We work with a lot of companies that have used autoML or no-code tools to get their organizations started with machine learning. While these tools are great, they have their limitations. The level of level of accuracy and reliability from a more generic ML model can plateau without an experienced data science team helping to tailor it more deeply to an organization’s workflows and data.

Artificial Intelligence Will Increase the Demand for Critical Thinking

Despite our current overreliance on technology, we could be reaching a tipping point that helps us return to valuing critical thinking and soft skills.

Classrooms can no longer ask students to “summarize The Grapes of Wrath in 500 words” now that ChatGPT can perform that act in seconds. Instead, education will need to evolve (or revert back to) teaching students how to think critically and form their own, original opinions. Assignments that incorporate classroom discussions, real-life experiences, and more personal input won’t be able to be easily generated by AI and will actually result in a richer educational experience.

As AI guru Andrew Ng recently mused, “I wish schools could make homework so joyful that students want to do it themselves, rather than let ChatGPT have all the fun.”

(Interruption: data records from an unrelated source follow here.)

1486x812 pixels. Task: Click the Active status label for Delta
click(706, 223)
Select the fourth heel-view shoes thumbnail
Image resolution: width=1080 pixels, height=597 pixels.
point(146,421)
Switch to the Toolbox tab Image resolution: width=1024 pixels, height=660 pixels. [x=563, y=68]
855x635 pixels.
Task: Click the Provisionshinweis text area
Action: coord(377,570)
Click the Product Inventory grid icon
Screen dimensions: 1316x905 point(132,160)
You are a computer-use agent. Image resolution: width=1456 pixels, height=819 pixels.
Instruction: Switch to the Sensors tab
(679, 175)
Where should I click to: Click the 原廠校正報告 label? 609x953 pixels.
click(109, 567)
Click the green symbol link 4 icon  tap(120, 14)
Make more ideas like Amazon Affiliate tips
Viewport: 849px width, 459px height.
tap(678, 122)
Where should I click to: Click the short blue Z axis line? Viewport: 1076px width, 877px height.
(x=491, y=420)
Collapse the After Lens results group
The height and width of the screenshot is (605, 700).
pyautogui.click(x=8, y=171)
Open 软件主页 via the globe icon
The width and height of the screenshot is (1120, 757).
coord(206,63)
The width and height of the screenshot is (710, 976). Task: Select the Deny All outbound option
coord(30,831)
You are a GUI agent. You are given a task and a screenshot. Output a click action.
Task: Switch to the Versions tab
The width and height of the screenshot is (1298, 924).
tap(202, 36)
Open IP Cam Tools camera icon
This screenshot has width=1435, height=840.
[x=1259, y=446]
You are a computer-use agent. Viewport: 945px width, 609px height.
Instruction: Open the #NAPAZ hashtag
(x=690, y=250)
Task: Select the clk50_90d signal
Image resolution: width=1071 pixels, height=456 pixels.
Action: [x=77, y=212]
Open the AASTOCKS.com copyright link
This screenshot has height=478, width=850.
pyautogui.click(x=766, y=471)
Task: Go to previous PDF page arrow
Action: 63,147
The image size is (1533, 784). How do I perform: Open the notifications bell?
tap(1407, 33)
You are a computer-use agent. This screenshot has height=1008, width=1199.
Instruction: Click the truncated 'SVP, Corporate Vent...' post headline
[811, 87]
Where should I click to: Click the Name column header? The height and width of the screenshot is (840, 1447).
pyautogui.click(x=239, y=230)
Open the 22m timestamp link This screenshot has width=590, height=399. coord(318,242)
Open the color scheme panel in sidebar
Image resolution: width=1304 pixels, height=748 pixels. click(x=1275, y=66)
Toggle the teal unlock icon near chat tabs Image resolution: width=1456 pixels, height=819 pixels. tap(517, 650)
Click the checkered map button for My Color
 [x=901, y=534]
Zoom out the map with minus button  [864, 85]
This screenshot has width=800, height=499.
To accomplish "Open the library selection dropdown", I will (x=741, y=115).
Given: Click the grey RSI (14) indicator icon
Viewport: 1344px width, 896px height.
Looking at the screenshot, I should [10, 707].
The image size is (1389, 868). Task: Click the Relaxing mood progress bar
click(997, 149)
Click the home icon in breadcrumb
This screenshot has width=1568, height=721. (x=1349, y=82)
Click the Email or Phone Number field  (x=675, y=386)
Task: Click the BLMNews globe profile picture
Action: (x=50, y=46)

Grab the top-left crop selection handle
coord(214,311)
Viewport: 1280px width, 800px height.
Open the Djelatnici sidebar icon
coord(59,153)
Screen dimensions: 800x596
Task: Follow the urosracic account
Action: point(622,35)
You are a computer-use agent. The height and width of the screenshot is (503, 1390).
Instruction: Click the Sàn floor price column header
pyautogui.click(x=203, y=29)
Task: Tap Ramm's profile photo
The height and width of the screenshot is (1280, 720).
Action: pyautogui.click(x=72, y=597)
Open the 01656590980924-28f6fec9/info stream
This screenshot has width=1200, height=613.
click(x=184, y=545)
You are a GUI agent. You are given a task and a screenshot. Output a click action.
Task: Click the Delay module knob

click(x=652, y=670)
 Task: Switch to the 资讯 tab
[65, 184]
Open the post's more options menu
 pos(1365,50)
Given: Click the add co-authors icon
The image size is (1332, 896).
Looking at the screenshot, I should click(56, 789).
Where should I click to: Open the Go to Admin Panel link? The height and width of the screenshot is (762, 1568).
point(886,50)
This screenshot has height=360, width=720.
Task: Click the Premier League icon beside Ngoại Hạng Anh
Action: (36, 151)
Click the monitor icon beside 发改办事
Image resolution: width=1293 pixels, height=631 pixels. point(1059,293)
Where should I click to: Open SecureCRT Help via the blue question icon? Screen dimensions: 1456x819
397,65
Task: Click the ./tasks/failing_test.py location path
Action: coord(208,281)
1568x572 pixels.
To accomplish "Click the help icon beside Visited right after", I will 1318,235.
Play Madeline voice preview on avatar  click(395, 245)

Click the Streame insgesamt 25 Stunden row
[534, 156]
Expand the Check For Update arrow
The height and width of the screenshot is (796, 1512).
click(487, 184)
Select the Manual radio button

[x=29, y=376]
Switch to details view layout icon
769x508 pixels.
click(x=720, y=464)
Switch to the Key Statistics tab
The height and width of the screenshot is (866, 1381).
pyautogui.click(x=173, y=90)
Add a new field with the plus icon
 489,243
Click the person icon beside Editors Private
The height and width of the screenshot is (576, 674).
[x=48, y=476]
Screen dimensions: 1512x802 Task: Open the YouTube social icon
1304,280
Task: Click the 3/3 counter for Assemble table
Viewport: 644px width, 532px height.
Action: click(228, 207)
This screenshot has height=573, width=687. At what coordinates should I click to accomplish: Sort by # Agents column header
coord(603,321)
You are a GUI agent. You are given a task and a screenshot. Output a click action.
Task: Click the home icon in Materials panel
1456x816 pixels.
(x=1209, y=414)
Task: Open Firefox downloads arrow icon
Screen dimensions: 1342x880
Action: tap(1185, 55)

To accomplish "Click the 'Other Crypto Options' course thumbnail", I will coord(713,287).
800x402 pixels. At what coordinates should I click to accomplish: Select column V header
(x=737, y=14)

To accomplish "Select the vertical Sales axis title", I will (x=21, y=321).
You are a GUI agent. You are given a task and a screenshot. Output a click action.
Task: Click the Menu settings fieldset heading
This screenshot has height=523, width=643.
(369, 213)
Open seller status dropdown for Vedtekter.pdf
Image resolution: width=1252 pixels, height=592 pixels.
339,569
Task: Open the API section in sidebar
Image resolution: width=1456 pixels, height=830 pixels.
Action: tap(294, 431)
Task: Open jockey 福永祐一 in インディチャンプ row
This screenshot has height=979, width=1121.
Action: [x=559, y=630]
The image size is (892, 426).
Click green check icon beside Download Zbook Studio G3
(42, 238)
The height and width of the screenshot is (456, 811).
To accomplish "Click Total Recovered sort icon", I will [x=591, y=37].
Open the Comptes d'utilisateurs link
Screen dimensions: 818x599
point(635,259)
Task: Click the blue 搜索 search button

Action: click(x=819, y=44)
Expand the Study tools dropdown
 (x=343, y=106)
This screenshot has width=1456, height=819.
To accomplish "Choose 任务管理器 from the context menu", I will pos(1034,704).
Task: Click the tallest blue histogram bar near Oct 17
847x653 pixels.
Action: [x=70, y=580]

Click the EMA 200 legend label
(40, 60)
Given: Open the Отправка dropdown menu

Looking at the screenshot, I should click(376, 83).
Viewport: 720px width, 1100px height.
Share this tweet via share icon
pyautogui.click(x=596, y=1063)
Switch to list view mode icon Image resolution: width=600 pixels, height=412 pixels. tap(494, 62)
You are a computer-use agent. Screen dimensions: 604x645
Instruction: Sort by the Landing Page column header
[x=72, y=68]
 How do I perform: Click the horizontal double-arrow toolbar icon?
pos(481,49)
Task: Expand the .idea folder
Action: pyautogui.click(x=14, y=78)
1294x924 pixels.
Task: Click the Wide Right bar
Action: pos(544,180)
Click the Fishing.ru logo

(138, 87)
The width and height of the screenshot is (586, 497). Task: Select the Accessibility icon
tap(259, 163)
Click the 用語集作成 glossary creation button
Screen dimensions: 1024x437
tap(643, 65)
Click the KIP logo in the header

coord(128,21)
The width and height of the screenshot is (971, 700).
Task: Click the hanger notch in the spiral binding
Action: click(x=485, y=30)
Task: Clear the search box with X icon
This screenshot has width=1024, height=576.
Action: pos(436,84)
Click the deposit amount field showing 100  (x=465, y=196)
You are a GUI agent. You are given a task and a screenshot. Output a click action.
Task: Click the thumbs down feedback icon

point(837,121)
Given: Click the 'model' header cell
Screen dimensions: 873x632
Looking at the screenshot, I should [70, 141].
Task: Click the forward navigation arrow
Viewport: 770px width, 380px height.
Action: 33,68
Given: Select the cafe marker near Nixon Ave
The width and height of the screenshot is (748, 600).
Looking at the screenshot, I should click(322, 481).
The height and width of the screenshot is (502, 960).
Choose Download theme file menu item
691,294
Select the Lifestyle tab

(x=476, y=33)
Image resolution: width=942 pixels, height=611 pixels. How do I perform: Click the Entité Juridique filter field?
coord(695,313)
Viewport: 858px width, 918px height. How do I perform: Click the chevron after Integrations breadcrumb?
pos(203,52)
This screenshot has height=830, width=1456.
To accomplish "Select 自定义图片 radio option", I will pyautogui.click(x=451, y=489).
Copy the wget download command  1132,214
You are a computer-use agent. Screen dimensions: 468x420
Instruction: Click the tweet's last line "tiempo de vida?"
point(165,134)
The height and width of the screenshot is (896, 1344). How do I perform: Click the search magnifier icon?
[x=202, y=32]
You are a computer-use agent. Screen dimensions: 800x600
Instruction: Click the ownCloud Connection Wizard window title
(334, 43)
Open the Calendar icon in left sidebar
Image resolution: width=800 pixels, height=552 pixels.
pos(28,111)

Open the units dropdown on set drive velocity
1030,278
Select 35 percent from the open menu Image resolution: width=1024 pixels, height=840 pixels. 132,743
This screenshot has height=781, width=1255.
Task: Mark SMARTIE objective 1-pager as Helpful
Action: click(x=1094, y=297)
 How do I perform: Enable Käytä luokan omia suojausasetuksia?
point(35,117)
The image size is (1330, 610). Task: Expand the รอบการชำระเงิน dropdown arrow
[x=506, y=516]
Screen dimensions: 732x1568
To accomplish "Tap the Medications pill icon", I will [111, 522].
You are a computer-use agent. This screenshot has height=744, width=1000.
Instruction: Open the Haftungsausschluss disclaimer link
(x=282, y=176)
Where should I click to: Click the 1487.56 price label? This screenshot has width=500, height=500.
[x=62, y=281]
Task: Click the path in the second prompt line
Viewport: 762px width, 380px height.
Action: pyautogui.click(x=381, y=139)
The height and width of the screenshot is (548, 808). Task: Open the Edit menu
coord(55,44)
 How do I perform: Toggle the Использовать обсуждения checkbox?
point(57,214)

By that same token, the future of work will need to evolve past simply testing for technical abilities. As these technical abilities become more automated, the true skills will be knowing how to apply the data and how to work with others to solve problems.

Recent studies show that the value of critical thinking is on the rise. High innovators in the technology, media and telecom industries rate critical thinking as the most important skill for new candidates (46%), even higher than a deep knowledge and expertise in innovative technologies (42%). 

Gigster actually uses our AI-powered project management platform to track soft skills as well as technical data and project milestones. This helps us identify team members that will work well together and will be uniquely suited to solve the problems the project involves. We’re also huge fans of ChatGPT and love finding new ways to use it.

To be honest, I’m still a little worried we’re slowly heading towards the bleak future from the movie Idiocracy - which gets less funny and more terrifying every day. But at least the rise in automation will make the problem of diminishing critical thinking skills more apparent. If schools and businesses address this problem with a greater focus on developing soft skills, we might just be okay.